My Brother Michael
Page 5
My tears subsided a moment, for she’d been standing right there when her father had done the job on my wrist, but before I could answer, someone was on the porch yelling. Then what sounded like a mob was there. I could hear potted plants crashing and furniture flying. Then there was the squall of another siren, then silence. Long, unbroken silence, like the eye of a hurricane, that Myra finally broke with her small, kind voice: “Gabriel? Didju fall?”
When she asked it this time, there was a hiss outside the door and Mama’s voice, low and harsh, telling us to hush. So we were perfectly quiet for another good hour, and at some point I reached out and held Myra’s soft little hand, for her comfort or mine I don’t know, and just before Mama opened the door, I told her that I loved her, too. Then I bent my mouth to her ear and whispered that if she wanted to, we could wait till we were married to kiss, but if she wanted to, we could do it now. She didn’t answer by any word or gesture, but only leaned over and pressed her lips to mine for a bare two seconds. The impact of that dry little kiss sent a shock clear to my toes, rendering me speechless, and I still had not recovered when Mama opened the closet and pulled us out, ignoring me to press Myra to her chest, crying so hard the torrent of tears wet Myra’s tightly braided hair and rolled down into her eyes.
I stumbled out behind her, blinking at the glare of the lightbulbs, seeing that night had fallen on Magnolia Hill, and Uncle Case was back, a shotgun cradled casually in his elbow, and Brother Sloan was there too, carrying no weapon other than his Bible, but looking like he’d enjoy beating someone to death with it.
“She’s got a fever,” Mama murmured to him over Myra’s head. “Somebody get Dr. Winston. She’s hot as a firecracker—”
Uncle Case left and Brother Sloan led me out to the porch, where Michael, with a grotesquely swollen eye, was sitting in a rocker discussing the Yankees’ chances in the American League with Benny and Brother McQuaig.
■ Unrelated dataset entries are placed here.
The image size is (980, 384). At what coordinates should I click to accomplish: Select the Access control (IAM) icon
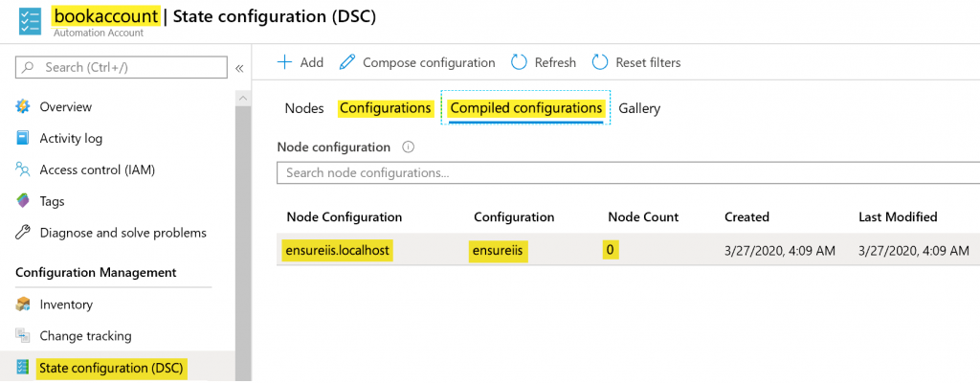click(x=23, y=170)
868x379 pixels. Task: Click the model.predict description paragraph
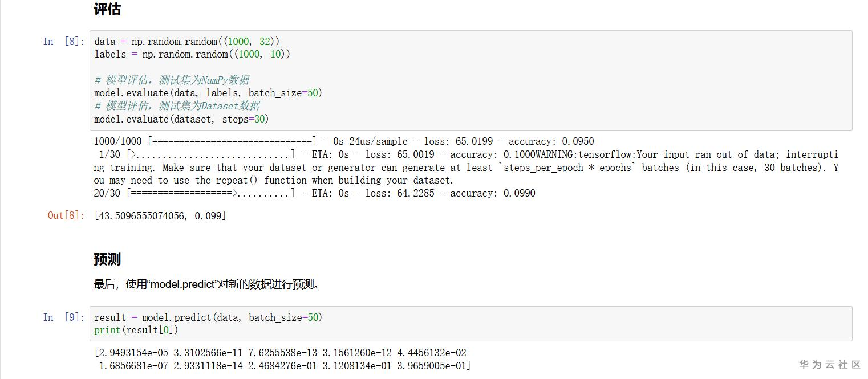click(207, 284)
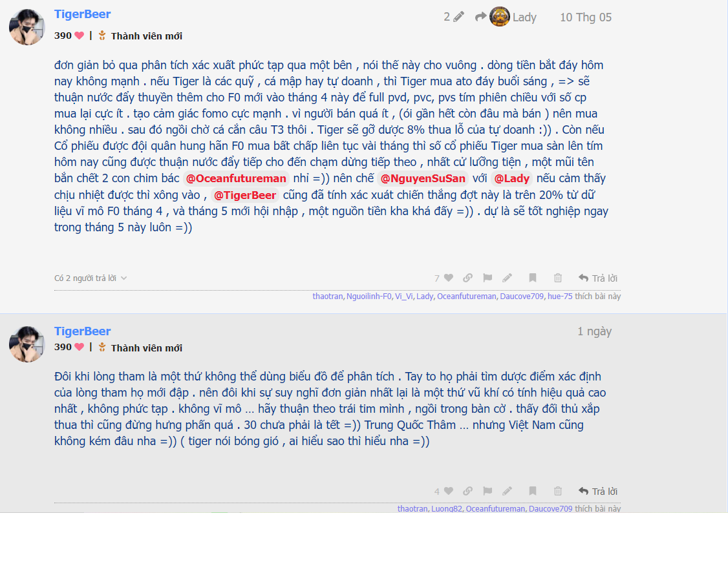Open TigerBeer avatar on first post
Screen dimensions: 728x562
[27, 27]
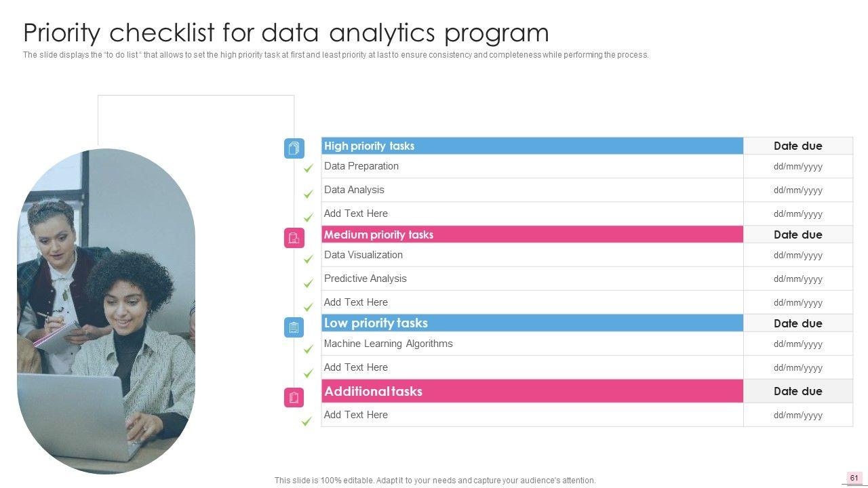Click the checkmark beside Data Visualization
This screenshot has height=488, width=868.
click(x=309, y=259)
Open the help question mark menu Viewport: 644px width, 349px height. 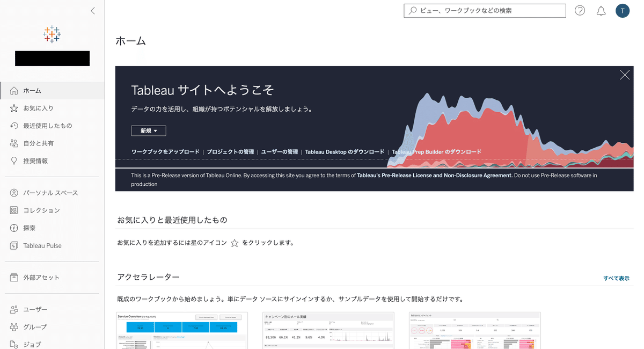tap(580, 10)
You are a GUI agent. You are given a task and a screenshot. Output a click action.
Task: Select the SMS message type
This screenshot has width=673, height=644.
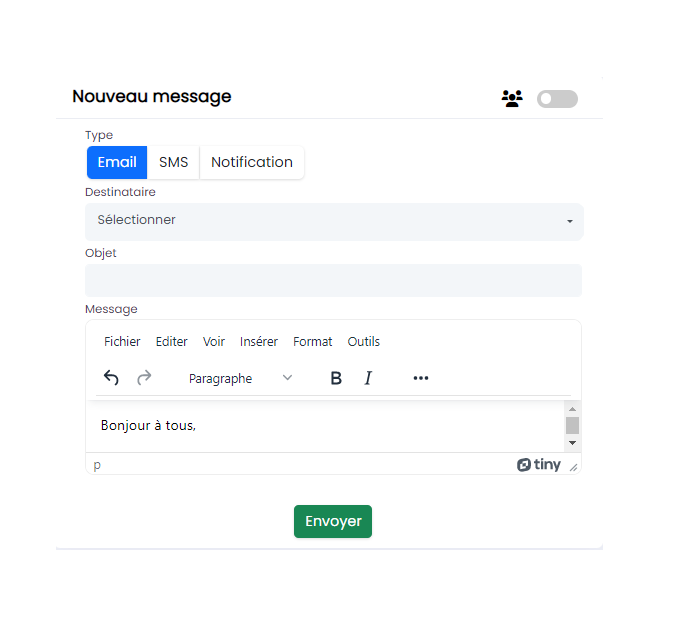(173, 162)
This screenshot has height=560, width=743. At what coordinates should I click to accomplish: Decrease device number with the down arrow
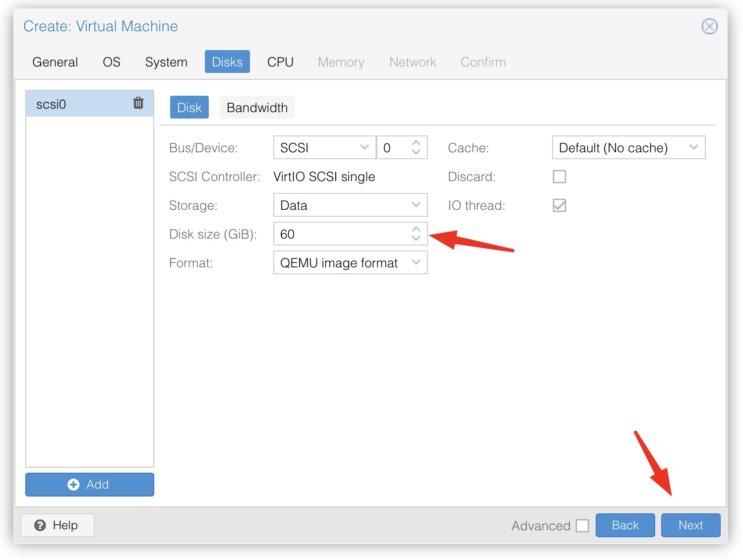point(416,152)
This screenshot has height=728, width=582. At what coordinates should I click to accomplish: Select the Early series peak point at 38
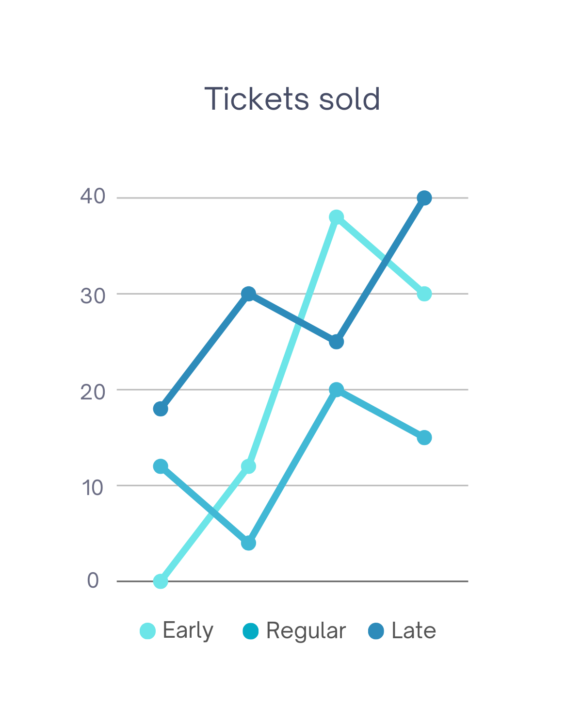tap(336, 217)
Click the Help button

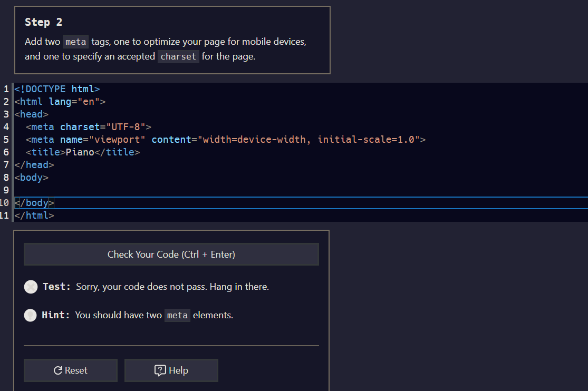coord(171,370)
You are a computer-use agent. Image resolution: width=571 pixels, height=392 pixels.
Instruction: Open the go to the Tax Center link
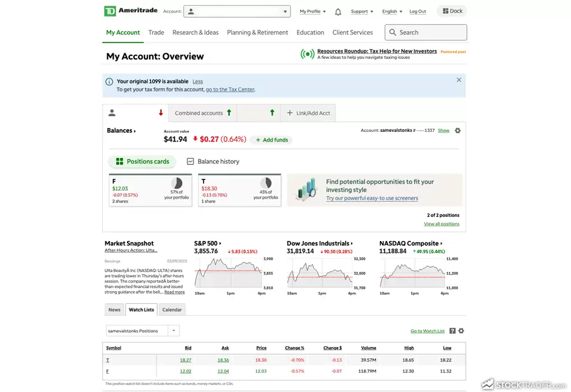tap(230, 89)
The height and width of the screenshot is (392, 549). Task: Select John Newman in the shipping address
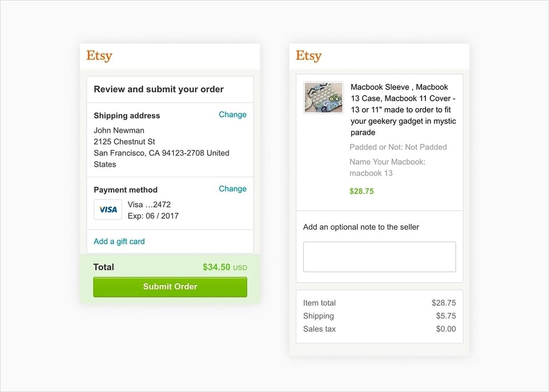(119, 131)
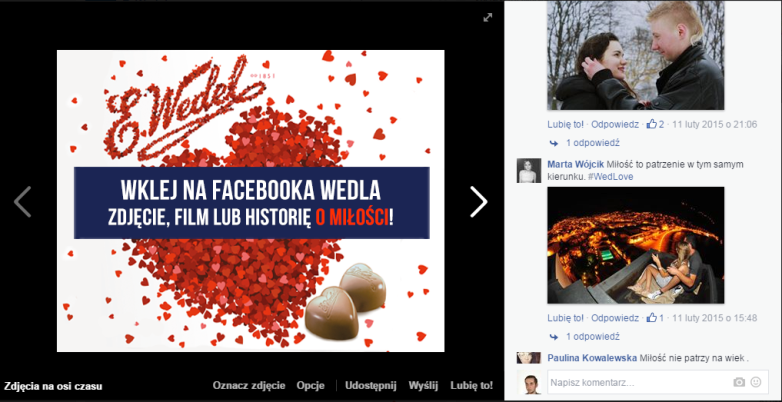This screenshot has width=782, height=402.
Task: Expand 1 odpowiedź under Marta Wójcik's comment
Action: point(592,337)
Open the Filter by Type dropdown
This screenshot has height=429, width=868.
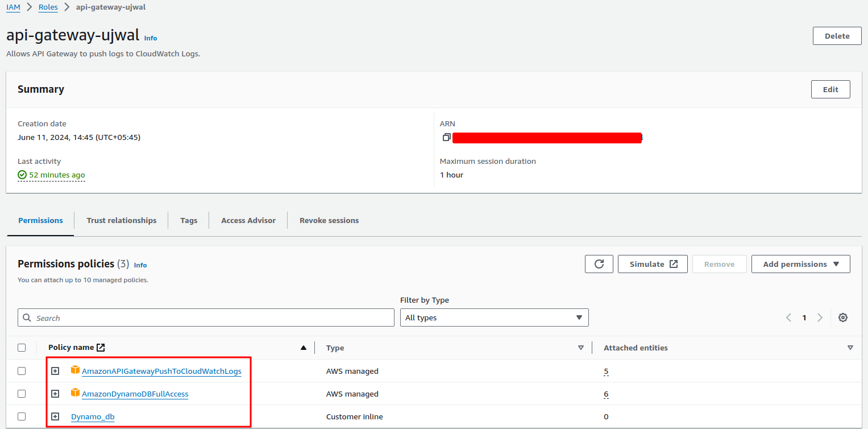coord(494,317)
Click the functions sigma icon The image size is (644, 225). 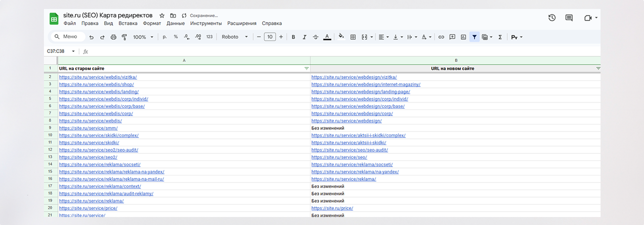[500, 37]
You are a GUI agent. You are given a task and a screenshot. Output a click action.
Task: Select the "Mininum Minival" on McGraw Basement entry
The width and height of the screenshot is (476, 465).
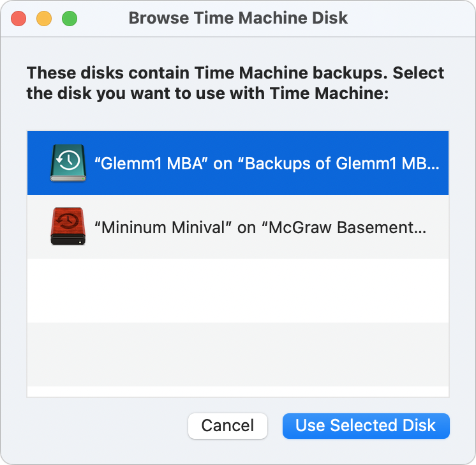coord(238,227)
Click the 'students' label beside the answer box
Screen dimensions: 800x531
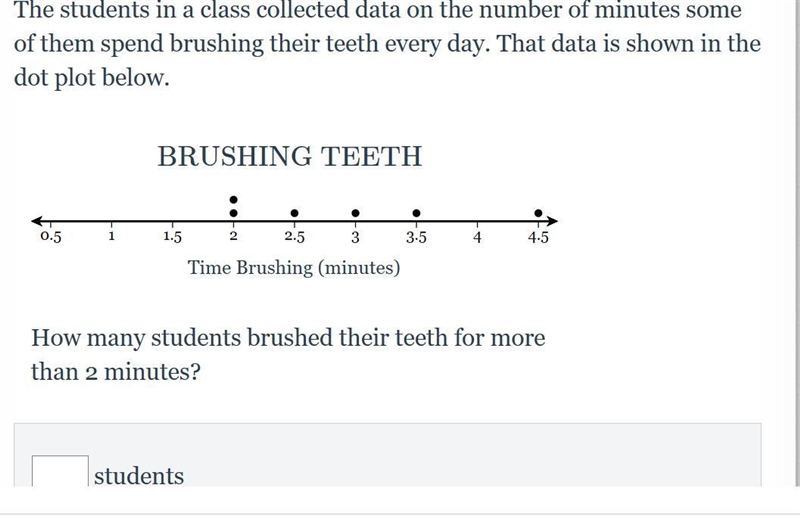pyautogui.click(x=139, y=475)
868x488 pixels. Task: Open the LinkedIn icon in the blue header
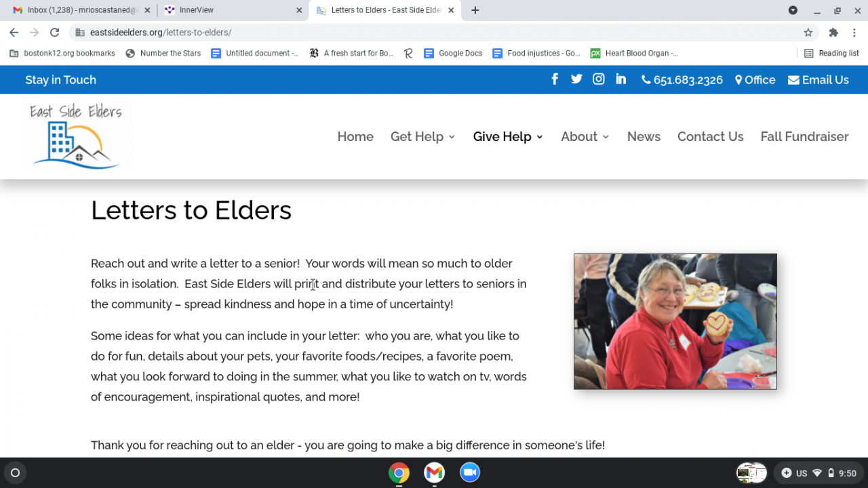(621, 79)
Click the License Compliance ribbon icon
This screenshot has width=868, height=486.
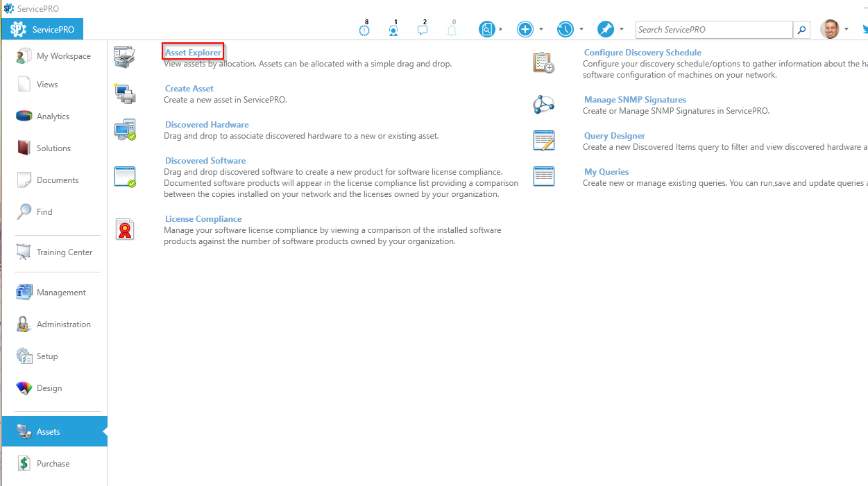pos(125,227)
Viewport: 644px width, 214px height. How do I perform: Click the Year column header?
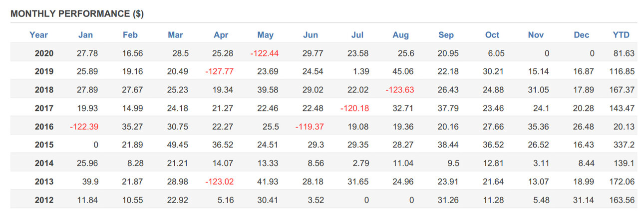[38, 35]
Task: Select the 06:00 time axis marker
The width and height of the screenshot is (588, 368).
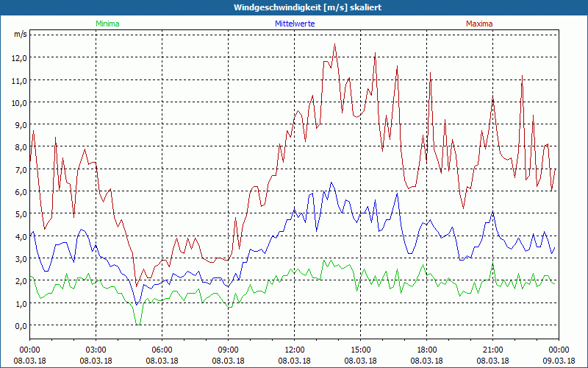Action: tap(162, 350)
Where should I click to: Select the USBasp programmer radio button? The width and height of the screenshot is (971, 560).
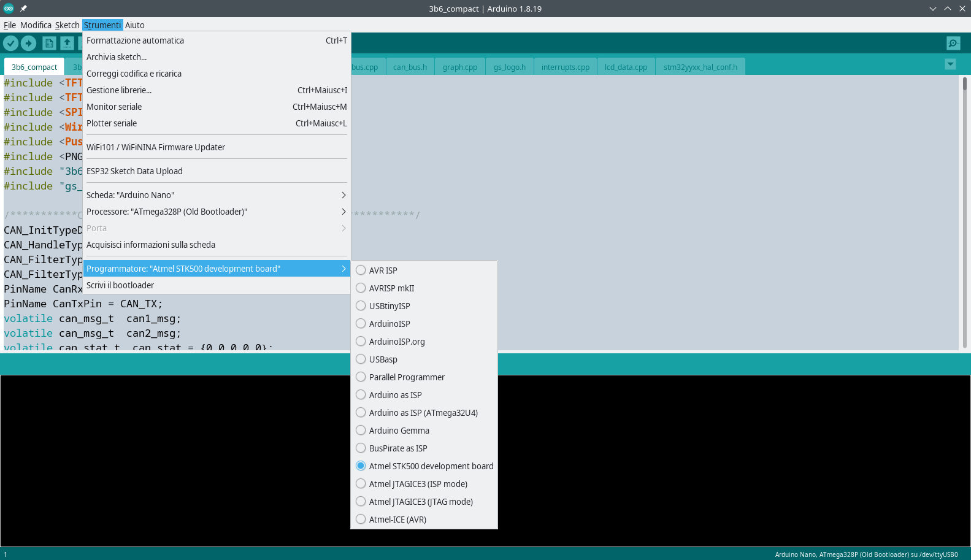361,359
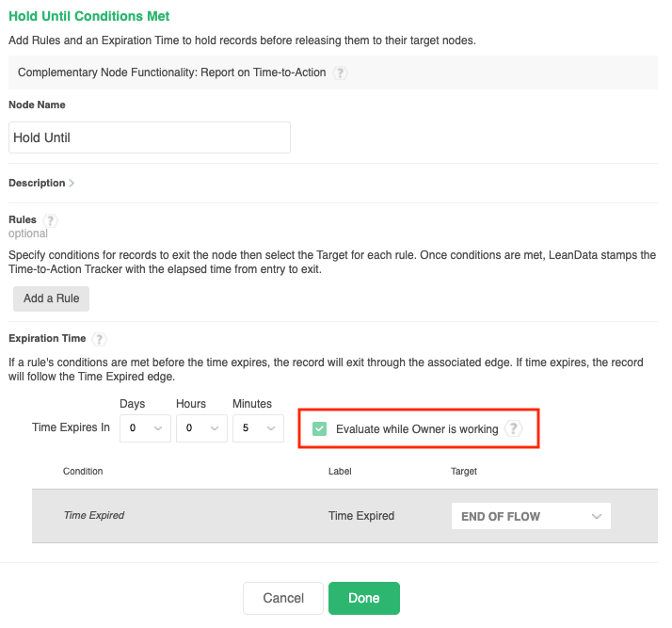Click the Expiration Time help icon
The height and width of the screenshot is (628, 672).
(x=100, y=339)
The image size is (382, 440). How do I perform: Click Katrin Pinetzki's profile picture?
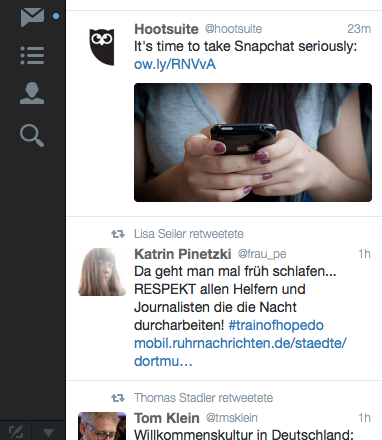[x=102, y=272]
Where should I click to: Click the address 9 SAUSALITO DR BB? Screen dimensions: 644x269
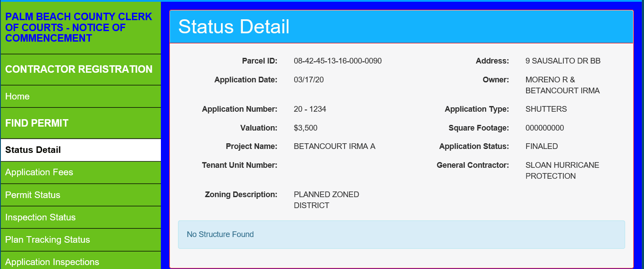[563, 61]
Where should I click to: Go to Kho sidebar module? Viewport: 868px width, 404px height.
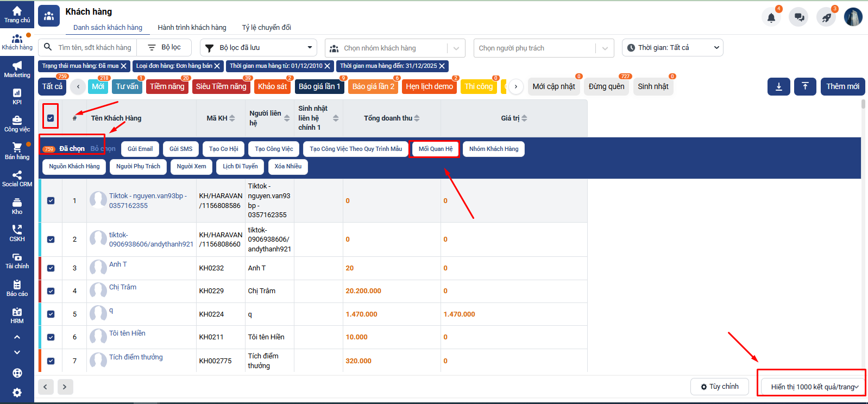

The endless pots of begonias and geraniums and ferns that usually balanced themselves along the porch rail were scattered and broken on the ground, and another shotgun was propped against the door with no explanation at all, but other than that, all was much as it should be, the night fine and warm for January, the men in their shirtsleeves. After I hugged Brother McQuaig and told him I loved him (which was the least I figured I owed the man who’d saved my father’s life), I took a seat on the porch swing and found myself watching the Sims’ house, which stood across the rough, sagging old fence in near darkness, the front door slightly ajar, the sidewalk strewn with pieces of boxes and bits of trash and a sock or two, all signs of a hasty exit. So it was gone, the evil in that house, and I could have wept from sheer relief, not realizing until then what an awful weight of dread had gathered over Magnolia Hill while that man lived there.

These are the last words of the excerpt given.